## [Work instructions]
Reproduce precisely the lines between the start of the data below and the line with "Task: Click the horizontal scrollbar thumb", both included.
START Information supplied
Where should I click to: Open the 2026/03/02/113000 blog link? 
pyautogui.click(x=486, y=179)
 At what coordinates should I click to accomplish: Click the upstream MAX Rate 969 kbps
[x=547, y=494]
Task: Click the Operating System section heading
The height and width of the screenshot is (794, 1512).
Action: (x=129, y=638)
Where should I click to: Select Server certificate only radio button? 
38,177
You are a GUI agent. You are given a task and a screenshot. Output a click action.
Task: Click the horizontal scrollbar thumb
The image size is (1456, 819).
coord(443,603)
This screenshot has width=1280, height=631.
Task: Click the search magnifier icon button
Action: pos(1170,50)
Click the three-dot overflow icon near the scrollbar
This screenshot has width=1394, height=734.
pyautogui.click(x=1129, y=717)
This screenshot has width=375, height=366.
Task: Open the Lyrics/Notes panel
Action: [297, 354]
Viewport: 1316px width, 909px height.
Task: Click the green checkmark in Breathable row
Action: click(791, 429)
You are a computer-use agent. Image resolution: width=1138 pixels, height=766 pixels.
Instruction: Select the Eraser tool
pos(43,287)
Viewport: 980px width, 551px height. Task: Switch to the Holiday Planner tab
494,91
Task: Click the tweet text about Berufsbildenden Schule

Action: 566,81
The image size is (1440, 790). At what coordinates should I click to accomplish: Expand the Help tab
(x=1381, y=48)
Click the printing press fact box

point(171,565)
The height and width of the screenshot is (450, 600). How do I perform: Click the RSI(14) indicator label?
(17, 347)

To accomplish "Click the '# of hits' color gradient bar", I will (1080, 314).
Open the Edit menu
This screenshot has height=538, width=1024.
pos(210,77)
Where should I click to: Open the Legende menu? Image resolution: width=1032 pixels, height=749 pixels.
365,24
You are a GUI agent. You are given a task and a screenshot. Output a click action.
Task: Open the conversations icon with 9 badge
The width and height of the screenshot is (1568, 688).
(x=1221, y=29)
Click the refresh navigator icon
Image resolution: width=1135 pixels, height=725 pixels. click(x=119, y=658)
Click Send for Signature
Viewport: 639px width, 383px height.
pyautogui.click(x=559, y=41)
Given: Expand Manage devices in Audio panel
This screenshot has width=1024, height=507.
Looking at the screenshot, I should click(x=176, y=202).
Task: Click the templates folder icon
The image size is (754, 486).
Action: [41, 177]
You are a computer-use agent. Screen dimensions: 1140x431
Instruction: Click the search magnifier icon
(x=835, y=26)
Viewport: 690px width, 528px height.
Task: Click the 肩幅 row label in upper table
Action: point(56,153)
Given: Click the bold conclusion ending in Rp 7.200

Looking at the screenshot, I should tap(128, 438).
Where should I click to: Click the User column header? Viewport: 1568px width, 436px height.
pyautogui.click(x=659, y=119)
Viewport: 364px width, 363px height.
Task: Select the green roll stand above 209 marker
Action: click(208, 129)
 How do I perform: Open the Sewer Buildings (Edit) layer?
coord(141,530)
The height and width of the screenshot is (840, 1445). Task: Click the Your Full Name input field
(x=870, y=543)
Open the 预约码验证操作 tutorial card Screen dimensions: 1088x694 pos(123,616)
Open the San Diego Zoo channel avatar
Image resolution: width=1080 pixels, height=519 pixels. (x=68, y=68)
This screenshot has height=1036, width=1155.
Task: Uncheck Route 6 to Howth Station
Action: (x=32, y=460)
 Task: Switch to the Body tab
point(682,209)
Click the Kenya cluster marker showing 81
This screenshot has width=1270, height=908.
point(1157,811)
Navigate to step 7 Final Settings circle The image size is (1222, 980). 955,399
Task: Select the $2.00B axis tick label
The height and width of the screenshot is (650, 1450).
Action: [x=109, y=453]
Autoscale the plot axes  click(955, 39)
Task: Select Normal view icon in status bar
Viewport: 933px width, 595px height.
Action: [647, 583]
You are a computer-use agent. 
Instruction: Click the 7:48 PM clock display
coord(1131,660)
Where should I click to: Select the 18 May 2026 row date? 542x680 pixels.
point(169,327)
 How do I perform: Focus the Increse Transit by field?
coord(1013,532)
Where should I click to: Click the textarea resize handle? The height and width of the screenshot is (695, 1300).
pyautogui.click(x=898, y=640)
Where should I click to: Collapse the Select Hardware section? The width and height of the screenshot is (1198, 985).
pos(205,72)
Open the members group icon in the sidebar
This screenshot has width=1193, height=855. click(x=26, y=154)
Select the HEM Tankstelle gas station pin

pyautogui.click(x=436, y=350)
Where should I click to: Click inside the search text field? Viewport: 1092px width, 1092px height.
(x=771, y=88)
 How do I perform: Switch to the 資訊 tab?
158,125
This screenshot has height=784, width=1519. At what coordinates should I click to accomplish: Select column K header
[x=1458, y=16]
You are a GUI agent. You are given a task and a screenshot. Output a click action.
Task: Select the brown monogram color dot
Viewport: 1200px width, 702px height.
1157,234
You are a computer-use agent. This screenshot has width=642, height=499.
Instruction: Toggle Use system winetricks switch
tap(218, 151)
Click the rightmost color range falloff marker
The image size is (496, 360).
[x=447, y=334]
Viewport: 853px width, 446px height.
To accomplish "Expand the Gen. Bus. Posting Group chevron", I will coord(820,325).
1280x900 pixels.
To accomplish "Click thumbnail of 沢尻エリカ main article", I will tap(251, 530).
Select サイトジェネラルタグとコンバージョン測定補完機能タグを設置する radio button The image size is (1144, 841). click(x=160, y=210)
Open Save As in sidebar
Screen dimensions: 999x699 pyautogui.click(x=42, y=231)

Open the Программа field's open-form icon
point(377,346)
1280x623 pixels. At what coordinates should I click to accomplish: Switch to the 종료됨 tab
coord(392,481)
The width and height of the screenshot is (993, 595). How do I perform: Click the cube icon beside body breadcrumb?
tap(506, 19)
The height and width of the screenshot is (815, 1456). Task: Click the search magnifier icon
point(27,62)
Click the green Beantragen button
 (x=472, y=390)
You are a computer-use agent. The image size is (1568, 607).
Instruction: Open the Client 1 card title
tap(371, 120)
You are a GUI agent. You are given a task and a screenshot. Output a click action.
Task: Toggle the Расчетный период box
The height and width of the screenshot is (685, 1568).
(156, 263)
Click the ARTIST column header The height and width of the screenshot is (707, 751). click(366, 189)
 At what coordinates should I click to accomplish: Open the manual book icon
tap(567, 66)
END Information supplied
## [Task solution]
Where should I click to: Open the 2026/03/02/113000 blog link? 
pyautogui.click(x=486, y=179)
 At what coordinates should I click to accomplish: Click the upstream MAX Rate 969 kbps
[x=547, y=494]
Task: Click the Operating System section heading
The height and width of the screenshot is (794, 1512).
Action: (x=129, y=638)
Where should I click to: Select Server certificate only radio button? 
38,177
You are a GUI agent. You are given a task and a screenshot. Output a click action.
Task: Click the horizontal scrollbar thumb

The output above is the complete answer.